• What the task requires
A stretch of the entries below is to be set down exactly, running from the line with "You are a computer-use agent. The height" through the line with "Viewport: 1080px width, 659px height.", both included, and no other line.

• Data listing

•••

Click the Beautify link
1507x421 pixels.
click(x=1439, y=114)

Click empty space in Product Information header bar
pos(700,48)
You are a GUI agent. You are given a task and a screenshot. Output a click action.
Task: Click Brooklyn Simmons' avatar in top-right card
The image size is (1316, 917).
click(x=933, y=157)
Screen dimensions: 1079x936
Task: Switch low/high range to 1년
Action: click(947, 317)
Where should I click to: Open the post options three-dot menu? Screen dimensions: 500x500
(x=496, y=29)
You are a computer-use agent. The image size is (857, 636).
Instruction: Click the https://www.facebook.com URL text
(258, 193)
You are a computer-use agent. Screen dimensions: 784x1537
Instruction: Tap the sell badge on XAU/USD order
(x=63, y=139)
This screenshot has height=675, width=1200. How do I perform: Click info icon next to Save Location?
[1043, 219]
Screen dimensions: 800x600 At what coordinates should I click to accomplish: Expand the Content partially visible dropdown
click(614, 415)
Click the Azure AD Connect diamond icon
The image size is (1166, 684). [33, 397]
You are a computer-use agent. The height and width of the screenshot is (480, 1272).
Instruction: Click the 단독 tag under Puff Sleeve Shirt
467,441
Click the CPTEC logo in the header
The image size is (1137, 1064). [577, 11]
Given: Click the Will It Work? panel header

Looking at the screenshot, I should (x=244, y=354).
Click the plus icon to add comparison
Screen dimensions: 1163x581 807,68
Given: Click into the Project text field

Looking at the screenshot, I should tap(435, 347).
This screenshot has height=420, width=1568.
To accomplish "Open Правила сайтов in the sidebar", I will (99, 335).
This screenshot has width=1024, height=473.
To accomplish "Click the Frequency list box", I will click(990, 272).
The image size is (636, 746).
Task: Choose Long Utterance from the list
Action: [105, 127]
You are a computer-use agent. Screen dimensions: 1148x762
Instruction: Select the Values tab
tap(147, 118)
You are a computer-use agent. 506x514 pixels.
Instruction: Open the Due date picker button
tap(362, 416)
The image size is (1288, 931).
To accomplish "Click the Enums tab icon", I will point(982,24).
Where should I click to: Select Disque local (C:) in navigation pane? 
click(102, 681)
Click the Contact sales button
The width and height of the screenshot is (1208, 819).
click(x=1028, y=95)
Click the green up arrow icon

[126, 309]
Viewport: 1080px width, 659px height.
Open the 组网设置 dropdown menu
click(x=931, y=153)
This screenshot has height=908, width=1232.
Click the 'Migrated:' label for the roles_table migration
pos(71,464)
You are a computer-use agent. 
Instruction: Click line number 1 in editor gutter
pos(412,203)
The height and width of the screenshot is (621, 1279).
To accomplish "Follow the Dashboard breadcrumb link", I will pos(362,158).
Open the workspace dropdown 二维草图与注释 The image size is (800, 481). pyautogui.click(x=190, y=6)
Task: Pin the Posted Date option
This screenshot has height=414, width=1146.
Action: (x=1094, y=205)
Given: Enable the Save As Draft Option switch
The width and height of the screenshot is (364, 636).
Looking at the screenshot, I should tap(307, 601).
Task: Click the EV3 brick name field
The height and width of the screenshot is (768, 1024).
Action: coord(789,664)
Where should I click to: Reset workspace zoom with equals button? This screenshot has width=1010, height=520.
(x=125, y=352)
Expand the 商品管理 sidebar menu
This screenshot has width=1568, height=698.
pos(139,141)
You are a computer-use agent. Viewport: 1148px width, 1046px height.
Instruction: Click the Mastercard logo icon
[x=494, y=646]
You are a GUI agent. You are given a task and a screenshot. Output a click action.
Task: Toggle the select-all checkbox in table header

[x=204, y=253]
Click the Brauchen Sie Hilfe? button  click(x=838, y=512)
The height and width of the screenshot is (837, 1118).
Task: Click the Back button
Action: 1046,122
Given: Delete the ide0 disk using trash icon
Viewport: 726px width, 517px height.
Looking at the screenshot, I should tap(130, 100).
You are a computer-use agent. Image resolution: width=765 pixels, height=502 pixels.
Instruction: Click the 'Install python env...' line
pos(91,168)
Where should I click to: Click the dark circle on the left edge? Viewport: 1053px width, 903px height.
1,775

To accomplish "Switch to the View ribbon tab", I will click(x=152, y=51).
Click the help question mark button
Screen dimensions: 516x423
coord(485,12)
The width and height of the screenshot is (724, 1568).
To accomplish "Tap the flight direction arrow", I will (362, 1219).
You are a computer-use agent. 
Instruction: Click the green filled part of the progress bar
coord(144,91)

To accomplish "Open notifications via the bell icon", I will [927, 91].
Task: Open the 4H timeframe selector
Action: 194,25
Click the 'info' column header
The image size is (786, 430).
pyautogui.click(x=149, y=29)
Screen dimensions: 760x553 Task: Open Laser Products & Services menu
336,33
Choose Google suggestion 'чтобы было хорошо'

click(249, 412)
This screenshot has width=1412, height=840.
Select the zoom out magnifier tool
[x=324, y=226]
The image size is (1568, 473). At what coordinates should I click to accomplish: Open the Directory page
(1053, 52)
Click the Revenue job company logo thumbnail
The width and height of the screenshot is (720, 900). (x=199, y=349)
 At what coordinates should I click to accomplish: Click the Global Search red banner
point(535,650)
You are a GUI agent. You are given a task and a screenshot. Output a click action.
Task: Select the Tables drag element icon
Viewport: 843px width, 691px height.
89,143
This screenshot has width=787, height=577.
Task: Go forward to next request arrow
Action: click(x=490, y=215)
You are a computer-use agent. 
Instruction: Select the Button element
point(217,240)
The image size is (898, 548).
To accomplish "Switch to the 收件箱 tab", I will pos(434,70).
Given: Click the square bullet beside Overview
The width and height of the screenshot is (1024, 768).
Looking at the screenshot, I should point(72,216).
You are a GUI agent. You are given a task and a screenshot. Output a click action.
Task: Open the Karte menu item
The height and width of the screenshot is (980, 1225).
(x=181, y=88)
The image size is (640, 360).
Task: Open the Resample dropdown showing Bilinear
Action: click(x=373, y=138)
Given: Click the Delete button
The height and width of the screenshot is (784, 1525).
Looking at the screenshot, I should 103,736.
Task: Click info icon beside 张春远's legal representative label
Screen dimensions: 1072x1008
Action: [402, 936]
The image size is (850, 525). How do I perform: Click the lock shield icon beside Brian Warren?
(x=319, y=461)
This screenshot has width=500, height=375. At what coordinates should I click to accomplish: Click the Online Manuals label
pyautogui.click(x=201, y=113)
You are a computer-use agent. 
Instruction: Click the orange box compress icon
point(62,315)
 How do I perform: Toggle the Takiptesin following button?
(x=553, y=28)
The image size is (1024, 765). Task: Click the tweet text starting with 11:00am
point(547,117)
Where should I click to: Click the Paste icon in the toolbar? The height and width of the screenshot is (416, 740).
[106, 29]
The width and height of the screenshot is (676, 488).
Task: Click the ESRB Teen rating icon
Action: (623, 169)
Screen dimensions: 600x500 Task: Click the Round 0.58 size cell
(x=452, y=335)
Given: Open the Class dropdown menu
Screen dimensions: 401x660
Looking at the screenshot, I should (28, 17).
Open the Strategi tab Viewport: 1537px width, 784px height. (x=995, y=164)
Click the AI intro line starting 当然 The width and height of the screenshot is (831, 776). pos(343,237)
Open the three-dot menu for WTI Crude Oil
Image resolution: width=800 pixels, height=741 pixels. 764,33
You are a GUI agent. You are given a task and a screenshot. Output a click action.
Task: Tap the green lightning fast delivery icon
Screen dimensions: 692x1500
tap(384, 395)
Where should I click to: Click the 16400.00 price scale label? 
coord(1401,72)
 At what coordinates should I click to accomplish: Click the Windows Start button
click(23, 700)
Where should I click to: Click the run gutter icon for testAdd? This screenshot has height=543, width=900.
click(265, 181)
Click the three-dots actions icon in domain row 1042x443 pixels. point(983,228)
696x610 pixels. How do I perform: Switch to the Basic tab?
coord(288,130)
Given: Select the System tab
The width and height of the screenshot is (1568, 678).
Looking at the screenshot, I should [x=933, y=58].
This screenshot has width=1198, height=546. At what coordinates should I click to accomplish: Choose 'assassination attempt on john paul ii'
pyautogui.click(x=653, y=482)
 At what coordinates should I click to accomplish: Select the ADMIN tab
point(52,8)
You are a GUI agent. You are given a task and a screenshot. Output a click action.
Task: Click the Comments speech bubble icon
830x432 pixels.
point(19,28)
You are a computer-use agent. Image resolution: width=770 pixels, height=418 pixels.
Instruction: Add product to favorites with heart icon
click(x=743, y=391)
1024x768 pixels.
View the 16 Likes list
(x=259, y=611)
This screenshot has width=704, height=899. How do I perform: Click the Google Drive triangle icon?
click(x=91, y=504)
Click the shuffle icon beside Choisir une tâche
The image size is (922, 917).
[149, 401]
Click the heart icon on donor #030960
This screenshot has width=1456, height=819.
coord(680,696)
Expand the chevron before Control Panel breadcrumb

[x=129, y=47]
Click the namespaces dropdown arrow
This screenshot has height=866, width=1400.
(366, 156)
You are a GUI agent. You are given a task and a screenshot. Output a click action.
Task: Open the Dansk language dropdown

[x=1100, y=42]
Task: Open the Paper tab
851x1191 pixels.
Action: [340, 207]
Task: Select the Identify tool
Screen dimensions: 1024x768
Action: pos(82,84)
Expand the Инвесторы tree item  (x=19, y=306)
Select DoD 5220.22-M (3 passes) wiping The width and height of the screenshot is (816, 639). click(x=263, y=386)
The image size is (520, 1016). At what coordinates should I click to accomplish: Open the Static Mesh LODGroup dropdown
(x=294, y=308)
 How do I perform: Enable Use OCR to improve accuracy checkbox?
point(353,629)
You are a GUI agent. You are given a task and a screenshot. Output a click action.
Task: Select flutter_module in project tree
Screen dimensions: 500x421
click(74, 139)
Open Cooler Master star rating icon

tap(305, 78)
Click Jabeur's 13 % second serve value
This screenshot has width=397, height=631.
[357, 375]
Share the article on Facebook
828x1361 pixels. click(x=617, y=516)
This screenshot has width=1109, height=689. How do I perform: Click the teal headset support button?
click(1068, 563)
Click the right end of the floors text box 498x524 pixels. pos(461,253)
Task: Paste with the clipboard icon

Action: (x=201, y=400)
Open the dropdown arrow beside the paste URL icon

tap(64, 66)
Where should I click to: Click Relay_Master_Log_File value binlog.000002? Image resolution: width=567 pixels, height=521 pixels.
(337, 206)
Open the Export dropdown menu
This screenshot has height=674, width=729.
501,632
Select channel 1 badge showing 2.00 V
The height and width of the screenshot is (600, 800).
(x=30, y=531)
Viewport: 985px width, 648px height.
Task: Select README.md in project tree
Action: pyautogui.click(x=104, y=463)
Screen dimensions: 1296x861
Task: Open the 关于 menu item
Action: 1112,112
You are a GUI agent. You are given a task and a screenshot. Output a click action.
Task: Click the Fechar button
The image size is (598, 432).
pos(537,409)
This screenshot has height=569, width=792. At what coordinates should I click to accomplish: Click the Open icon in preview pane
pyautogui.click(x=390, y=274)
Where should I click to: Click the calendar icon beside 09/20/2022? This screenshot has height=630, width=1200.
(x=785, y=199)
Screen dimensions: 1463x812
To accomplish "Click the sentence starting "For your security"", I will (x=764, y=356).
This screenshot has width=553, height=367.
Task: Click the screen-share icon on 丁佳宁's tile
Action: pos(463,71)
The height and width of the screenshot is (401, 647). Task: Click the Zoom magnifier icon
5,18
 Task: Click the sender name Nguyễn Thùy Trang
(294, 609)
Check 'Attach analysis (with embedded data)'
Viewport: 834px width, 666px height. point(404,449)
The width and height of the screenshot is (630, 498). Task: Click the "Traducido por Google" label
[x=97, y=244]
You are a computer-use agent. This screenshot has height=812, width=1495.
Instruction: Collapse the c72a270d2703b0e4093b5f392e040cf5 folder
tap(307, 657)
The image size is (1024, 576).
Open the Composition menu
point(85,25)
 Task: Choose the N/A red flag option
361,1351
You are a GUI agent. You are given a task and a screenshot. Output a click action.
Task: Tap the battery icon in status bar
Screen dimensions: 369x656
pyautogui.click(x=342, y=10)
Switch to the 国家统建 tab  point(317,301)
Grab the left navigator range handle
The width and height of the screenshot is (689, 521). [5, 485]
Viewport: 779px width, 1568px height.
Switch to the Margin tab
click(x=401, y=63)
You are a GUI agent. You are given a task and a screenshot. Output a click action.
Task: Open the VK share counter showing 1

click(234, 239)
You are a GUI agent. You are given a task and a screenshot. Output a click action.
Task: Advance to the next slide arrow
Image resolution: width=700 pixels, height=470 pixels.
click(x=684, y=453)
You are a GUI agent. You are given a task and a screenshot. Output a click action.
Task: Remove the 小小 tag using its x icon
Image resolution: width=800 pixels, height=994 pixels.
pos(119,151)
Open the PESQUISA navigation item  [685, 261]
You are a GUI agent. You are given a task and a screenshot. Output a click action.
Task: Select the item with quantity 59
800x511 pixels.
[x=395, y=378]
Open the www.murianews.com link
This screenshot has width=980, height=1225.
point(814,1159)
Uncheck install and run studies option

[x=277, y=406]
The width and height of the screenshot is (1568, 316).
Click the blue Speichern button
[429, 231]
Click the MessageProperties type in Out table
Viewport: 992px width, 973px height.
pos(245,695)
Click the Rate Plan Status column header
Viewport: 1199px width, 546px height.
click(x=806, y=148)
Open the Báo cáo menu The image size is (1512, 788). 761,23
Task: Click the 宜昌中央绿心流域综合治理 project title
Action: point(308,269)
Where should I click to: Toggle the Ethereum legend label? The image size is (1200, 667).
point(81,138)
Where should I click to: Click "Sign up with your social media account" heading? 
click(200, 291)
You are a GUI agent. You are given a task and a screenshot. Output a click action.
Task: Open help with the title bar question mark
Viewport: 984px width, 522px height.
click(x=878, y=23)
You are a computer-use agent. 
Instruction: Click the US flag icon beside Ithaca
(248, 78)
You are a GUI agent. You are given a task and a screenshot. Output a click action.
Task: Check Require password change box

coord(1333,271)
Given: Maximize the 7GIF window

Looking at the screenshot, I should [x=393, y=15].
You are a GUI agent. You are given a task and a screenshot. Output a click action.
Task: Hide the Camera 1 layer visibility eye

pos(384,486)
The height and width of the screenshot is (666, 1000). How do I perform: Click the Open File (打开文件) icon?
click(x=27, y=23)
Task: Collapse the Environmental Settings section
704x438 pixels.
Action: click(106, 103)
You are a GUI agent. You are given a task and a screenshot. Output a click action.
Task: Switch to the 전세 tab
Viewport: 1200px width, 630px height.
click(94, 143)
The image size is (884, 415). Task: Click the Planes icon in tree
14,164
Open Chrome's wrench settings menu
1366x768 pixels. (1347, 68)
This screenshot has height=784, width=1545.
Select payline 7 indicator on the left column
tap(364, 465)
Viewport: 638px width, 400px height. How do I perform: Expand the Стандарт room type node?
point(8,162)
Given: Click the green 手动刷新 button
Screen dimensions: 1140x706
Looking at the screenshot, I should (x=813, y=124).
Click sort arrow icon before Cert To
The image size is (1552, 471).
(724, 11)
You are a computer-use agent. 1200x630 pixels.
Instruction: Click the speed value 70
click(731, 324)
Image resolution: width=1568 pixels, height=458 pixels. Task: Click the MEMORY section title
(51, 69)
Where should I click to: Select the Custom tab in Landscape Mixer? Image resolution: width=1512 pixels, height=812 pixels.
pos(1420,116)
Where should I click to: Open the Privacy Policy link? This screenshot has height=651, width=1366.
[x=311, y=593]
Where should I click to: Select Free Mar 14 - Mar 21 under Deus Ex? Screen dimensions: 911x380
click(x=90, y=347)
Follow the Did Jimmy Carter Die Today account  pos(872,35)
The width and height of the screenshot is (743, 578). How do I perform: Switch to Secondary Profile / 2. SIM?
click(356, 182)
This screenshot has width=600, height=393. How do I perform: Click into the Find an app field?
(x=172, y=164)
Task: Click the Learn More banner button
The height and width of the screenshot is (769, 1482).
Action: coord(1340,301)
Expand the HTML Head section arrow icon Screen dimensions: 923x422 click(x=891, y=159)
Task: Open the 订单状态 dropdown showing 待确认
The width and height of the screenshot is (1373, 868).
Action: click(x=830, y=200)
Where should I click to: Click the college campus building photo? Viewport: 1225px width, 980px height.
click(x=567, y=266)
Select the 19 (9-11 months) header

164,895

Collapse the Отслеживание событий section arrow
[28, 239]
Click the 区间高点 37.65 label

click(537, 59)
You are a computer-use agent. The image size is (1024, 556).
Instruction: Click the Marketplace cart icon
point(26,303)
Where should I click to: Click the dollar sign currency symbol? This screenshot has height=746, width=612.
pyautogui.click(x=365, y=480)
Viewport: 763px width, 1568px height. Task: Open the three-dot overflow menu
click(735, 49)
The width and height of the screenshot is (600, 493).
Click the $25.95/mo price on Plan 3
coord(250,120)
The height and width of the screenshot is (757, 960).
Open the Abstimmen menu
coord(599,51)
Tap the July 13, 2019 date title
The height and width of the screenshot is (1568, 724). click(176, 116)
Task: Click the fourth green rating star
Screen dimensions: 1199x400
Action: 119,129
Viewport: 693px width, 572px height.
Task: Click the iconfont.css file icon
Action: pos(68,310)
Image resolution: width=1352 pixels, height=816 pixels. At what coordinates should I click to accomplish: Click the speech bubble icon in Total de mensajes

•••

• Solution for this task
You are a computer-use agent. The height and width of the screenshot is (480, 1272).
Instruction: Click the 단독 tag under Puff Sleeve Shirt
467,441
Click the CPTEC logo in the header
The image size is (1137, 1064). [577, 11]
Given: Click the Will It Work? panel header

Looking at the screenshot, I should (x=244, y=354).
Click the plus icon to add comparison
Screen dimensions: 1163x581 807,68
Given: Click into the Project text field

Looking at the screenshot, I should tap(435, 347).
This screenshot has height=420, width=1568.
To accomplish "Open Правила сайтов in the sidebar", I will (99, 335).
This screenshot has width=1024, height=473.
To accomplish "Click the Frequency list box", I will click(990, 272).
The image size is (636, 746).
Task: Choose Long Utterance from the list
Action: [105, 127]
You are a computer-use agent. Screen dimensions: 1148x762
Instruction: Select the Values tab
tap(147, 118)
You are a computer-use agent. 506x514 pixels.
Instruction: Open the Due date picker button
tap(362, 416)
The image size is (1288, 931).
To accomplish "Click the Enums tab icon", I will point(982,24).
Where should I click to: Select Disque local (C:) in navigation pane? 
click(102, 681)
Click the Contact sales button
The width and height of the screenshot is (1208, 819).
click(x=1028, y=95)
Click the green up arrow icon

[126, 309]
Viewport: 1080px width, 659px height.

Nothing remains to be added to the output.